Girando com a Terra
Tô
na pista. Voo turbulento. Balancei mas não caí. A vista turvou, boca secou,
beiço branquiçou, suor frio desceu. A mãe do corpo reagiu e quando abri os
olhos, estava de palmo em cima com o Cruzeiro do Sul. A constelação que me
reanimou. A injeção de luz na veia que me trouxe de volta ao mundo maravilhoso,
que abriga e nos oferta coisas belas.
Pensa
que não, é? Pensa que é só um punhado de estrelas no céu que ninguém nem dá as
horas pra elas? Né’não.
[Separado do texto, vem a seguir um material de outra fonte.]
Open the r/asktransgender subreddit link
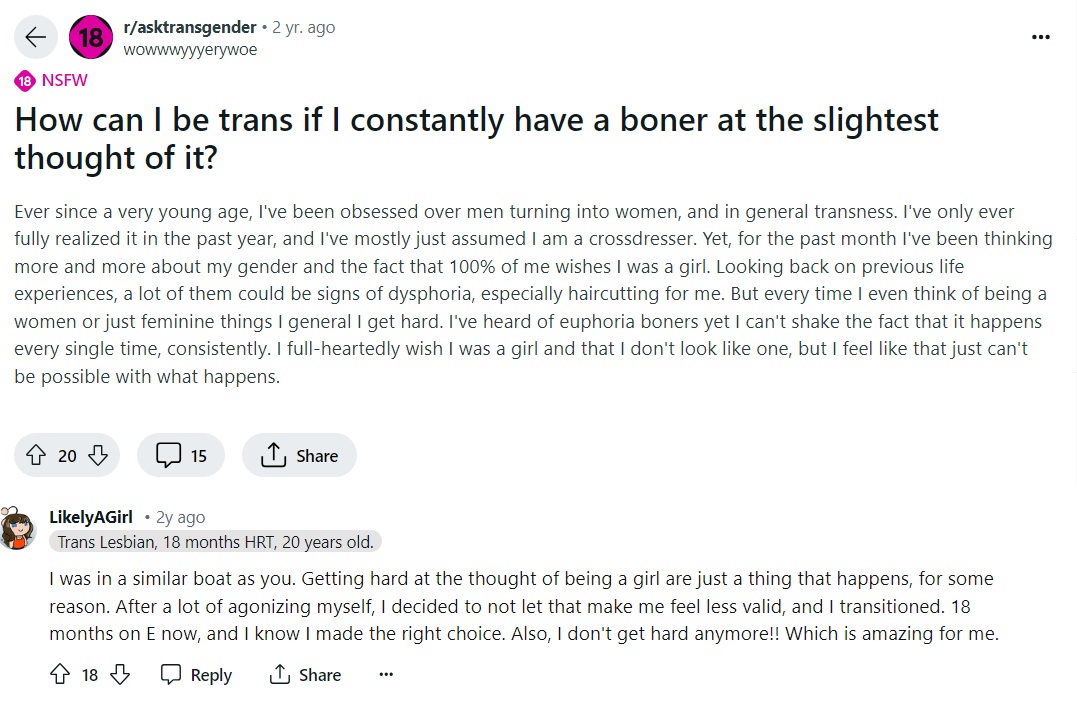1077x719 pixels. (190, 27)
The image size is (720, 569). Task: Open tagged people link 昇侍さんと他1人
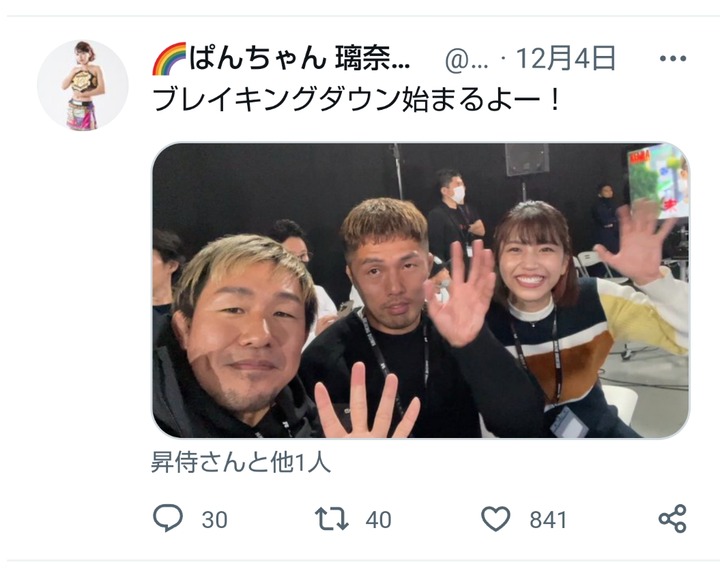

É revelação, bálsamo, Emulsão de Scott, Vitaminé,
garrafada que a tia faz lá pras bandas do agronômico, cebola no prego, vai-te
mal e mandinga pra lá, sebo de Holanda na bifede, rodela de batata na testa,
multi-mistura da irmã, benzeção no quintal da rezadeira mais antiga do bairro,
boas energias e desejo de saúde em mensagens que chegam de longe. E de longe,
lá de onde nossa imaginação nem consegue chegar, a constelação do Cruzeiro do
Sul é metáfora, é prosa pra dizer, é palavra viva do faz de conta, cantiga de
roda sem herói perto, é esperança que a gente sente, é simbolismo de
reviravolta e de volta para o futuro. Aterrei. Amerissei. Traspassei as nuvens
e dei de encontra com os novos tempos. Com os pés no chão, embora, um, mais
atrás.
O
que aconteceu foi que no início de abril, convivi com a suspeita de um mal
difícil de curar. Aí já viu, né, me entreguei e me dei, compulsoriamente, como
passado pra outra e esquecido. Fiquei num banzo, numa panemice! Suspirei. Recorri
à ciência, confiei, busquei resultados, diagnósticos e me aquietei quando o mal
foi descartado e me aviaria apenas com os tratamentos que a idade, que avança,
exige. À base de medicamentos. Mas o pobre já viu, né, quando descobre um
santo... Tive uma reação tão forte quando tomei a primeira pílula, que atribuí o
passamento ao remédio que deveria me livrar, ora, ora, de todos os males. Corri
pra bula, acionei os universitários e veio o alento: tá no prospecto que são
comuns essas reações no início, mas depois melhora. Minha rezadeira de
confiança complementou o otimismo afirmando que era a mãe do corpo se impondo e
ditando regras de convivência com substâncias novas no organismo. Tornei.
Credito
esses sustos ao meu inferno astral. Maio é tenso. Fico impressionado com as
tantas emoções e de perfis sentimentais demais intensos e próximos. Este ano
então. Meu aniversário, dia 14, caiu no dias das mães, o que já ativa minhas
mais íntimas reações. Some-se aí, a carga de lembrar a data da passagem de
minha mãe, exatamente no dia seguinte, dia 15. E também me vem de volta a
tristeza pela perda do meu companheiro Cláudio Cardoso, no dito dia 15. São
entrelaçados de pirar mesmo. E ainda me aparece a mãe do corpo... Aí não tem ‘as
condição’...
O
que me vale? O Cruzeiro do Sul!
Uma
constelação com tantas estrelas... Minha companheira, minha filha, meu filho,
meu compadre Edir Gaya, doutora Brenda e a netinha Petra.
O
Cruzeiro do Sul, pelos cálculos infinitesimais de consciência e dor que faço,
no silêncio das minhas reflexões, é a prova mais evidente, mais concreta e ao
mesmo tempo abstrata, de que a Terra gira. Desde Galileu, provar que a Terra se
move, foi um grande desafio. Contaram-se quase três séculos além, até que
Foucault demonstrasse a rotação da Terra com a experimentação do famoso
pêndulo.
Anoitecesse
Foucault, o século 20, aqui pelas bandas de Belém, e como eu, abrisse os olhos,
após temores intensos e desse de palmo em cima com o Cruzeiro do Sul, o pêndulo
seria desnecessário. Acompanhando o movimento da cruz, entendemos de duas
formas: ou o céu todo se desloca ou apenas a Terra gira naquele período
sideral. Aí vai da gente.
Eu
e minhas estrelas estamos de volta para o meu futuro. Girando com a Terra.